→ **Text provided**:

This is the first issue of Published Drafts. Expect topics as random as the publishing intervals.
—
There's something delightful in discovering a word that doesn't exist in your mother tongue, one to which no translation does justice. It feels like you've beaten the game, stumbled upon something an entire civilisation overlooked.
Often, the indescribable is the result of ignorance, the word exists, you just don't know it; occasionally, it's that the language we inherited is one word short. The Spanish wrote that it "jumped" to describe the bounce of the first rubber ball they saw.
Europeans hadn't seen things bounce before - imagine the challenge, upon their return, of explaining what they had observed. Spanish was one word too short, Spaniards one concept too poor.
—
I find introspection a frustrating endeavour because it disproportionately confronts me to that linguistic shallowness. I don't know why. Maybe I just don’t know the words. Maybe collective puritanism prevented the words from emerging. Or the inherently solitary experience of one's feelings and the absence of shared, discernible reference points would make them meaningless or impractical anyway. Or maybe it's just that I lack self-awareness to the point I wouldn't be able to put the right words on whatever mood I'm currently in even if I was staring at them.

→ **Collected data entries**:

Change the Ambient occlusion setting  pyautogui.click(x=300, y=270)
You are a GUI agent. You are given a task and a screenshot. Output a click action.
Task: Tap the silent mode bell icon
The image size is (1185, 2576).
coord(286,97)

→ **Problems**:
1 > Answer these questions about the essay on words:
(a) What are readers told the topics will be as random as?
(b) What did the Spanish write to describe the bounce of the first rubber ball they saw?
(c) What does the writer call a frustrating endeavour?
2 > Reproduce the passage of the essay on words starting with "This is the" and going on through "ball they saw.".

→ **Solved tasks**:
1 >
(a) The publishing intervals.
(b) That it "jumped."
(c) Introspection.

2 >
This is the first issue of Published Drafts. Expect topics as random as the publishing intervals.
—
There's something delightful in discovering a word that doesn't exist in your mother tongue, one to which no translation does justice. It feels like you've beaten the game, stumbled upon something an entire civilisation overlooked.
Often, the indescribable is the result of ignorance, the word exists, you just don't know it; occasionally, it's that the language we inherited is one word short. The Spanish wrote that it "jumped" to describe the bounce of the first rubber ball they saw.